5. Manifest the love you want.

More than anything, this entire adventure was a lesson in manifesting the love that I hope to find. A lesson in “living as if.” Sure, in the back of my head, I thought maybe this could work out. That required cleaning my shit up literally and figuratively. What if he came home and I was going to date him? What beliefs did I need to get rid of? What clutter in my apartment did I need to throw away? What would I want to look like and feel like when if someone were to enter my life? Well, I started creating that as my reality. I tidied up more. Stopped talking so negatively to myself. I started living the way I think I’ll feel when love hits me – with contentment, grace, beauty, and spontaneity. When I started doing this, my God did l start to attract all sorts of good in my life. You attract what you are, so start believing in something great.

6. Build an emotional connection, first.

Share energy, share vibes. Be an enthusiast about life. There’s no way around it – there was zero physical anything when it came to me talking to this guy in Europe. The magic came from sharing values, sharing vibes, sharing energy. Having not even met this person, I could still feel it from miles away. He was calm, consistent, driven, witty, positive. We shared goals. Hope. Perspective. I grew in admiration and respect for him. I’ll never want to start a relationship again without setting this foundation, first. There’s something that feels safe and secure when you build from there. That will always come first.

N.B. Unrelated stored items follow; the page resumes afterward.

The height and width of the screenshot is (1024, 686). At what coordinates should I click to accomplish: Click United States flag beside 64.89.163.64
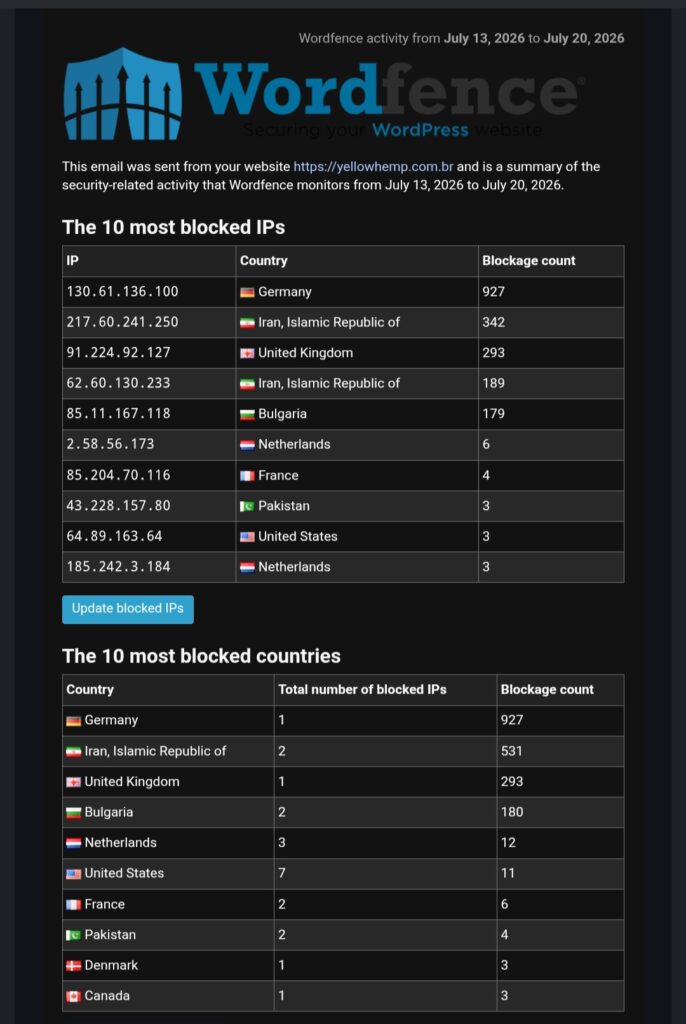[247, 536]
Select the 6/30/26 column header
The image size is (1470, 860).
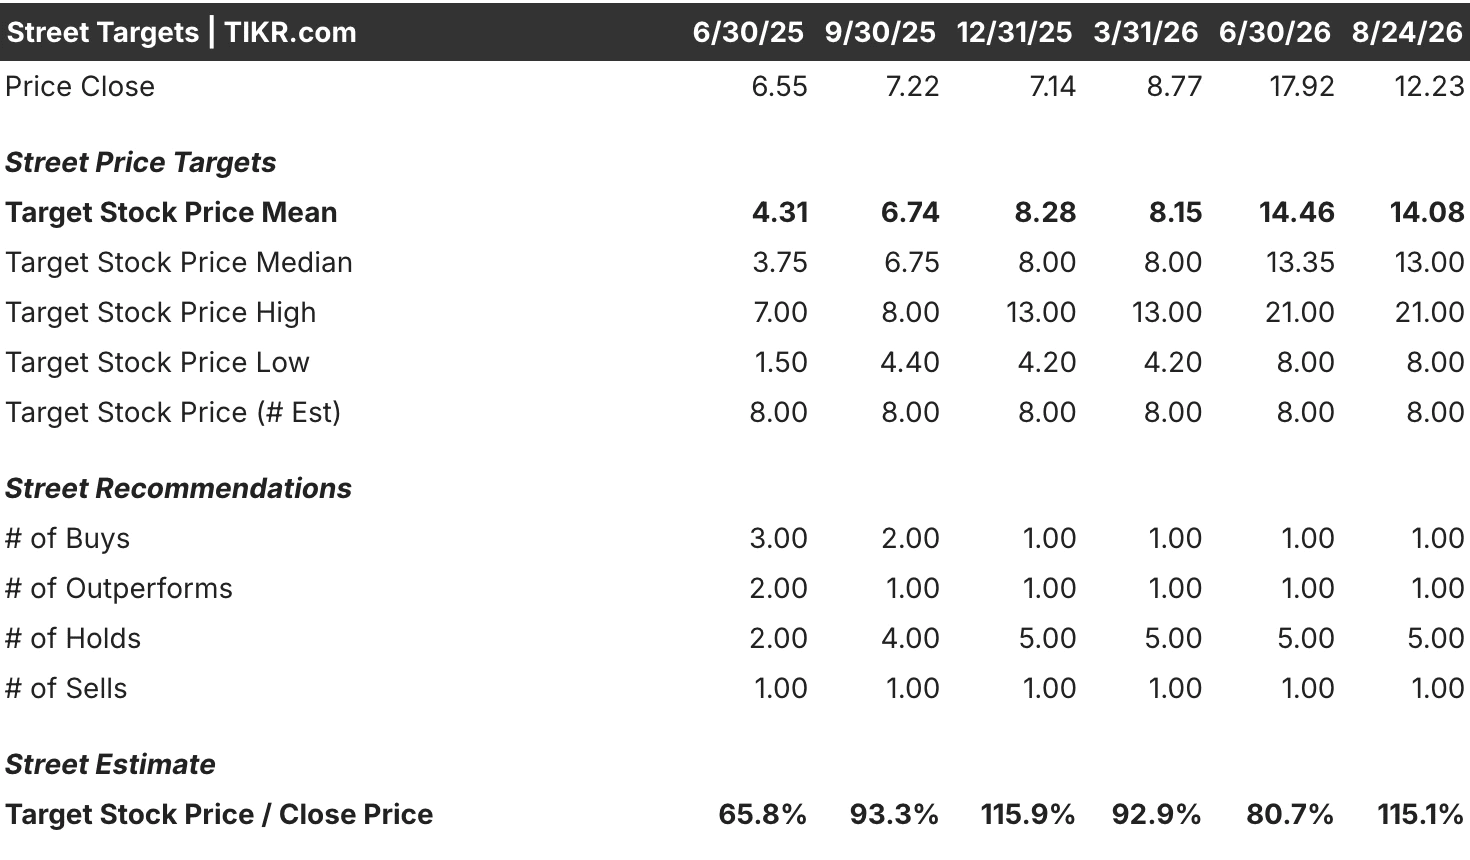(x=1275, y=32)
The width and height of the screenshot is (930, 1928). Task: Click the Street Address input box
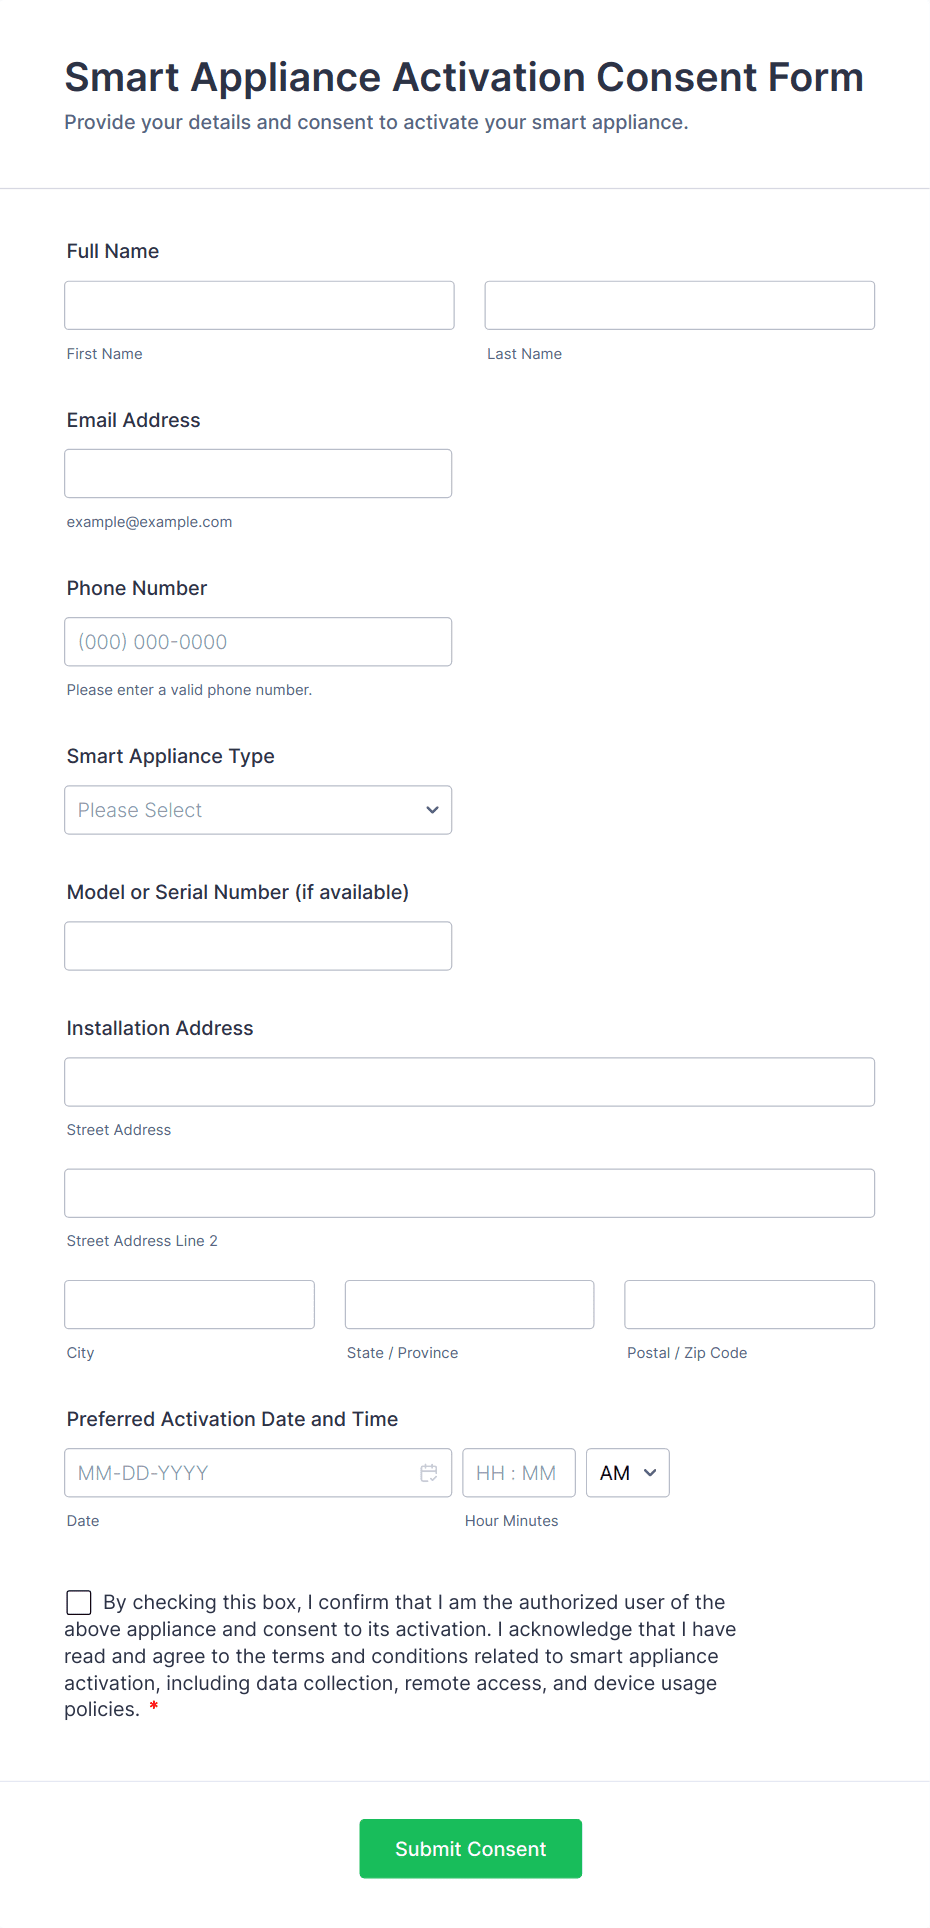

So, believe it or not, I get to meet him in a month or so. I’m truly not sure if we will hit it off. We’ve shown 10% of our lives, digitally I suppose. Chemistry speaks volumes, and that’s an unknown right now. I do know this person is a soulmate. I’ve had many of those come, go, and stay in my life. There’s a piece of me that makes this whole experience feel less magical if that’s “all” he is. Perhaps that’s the learning? To be open. Let people in. Find resonance. Feel it. Bask in it, and let it beautifully transform you. The truth is, the love we seek can never be found outside of ourselves. I’ve searched and traveled miles (in my mind) to find it. However, the true fairy tale is the one that brings you back home to yourself.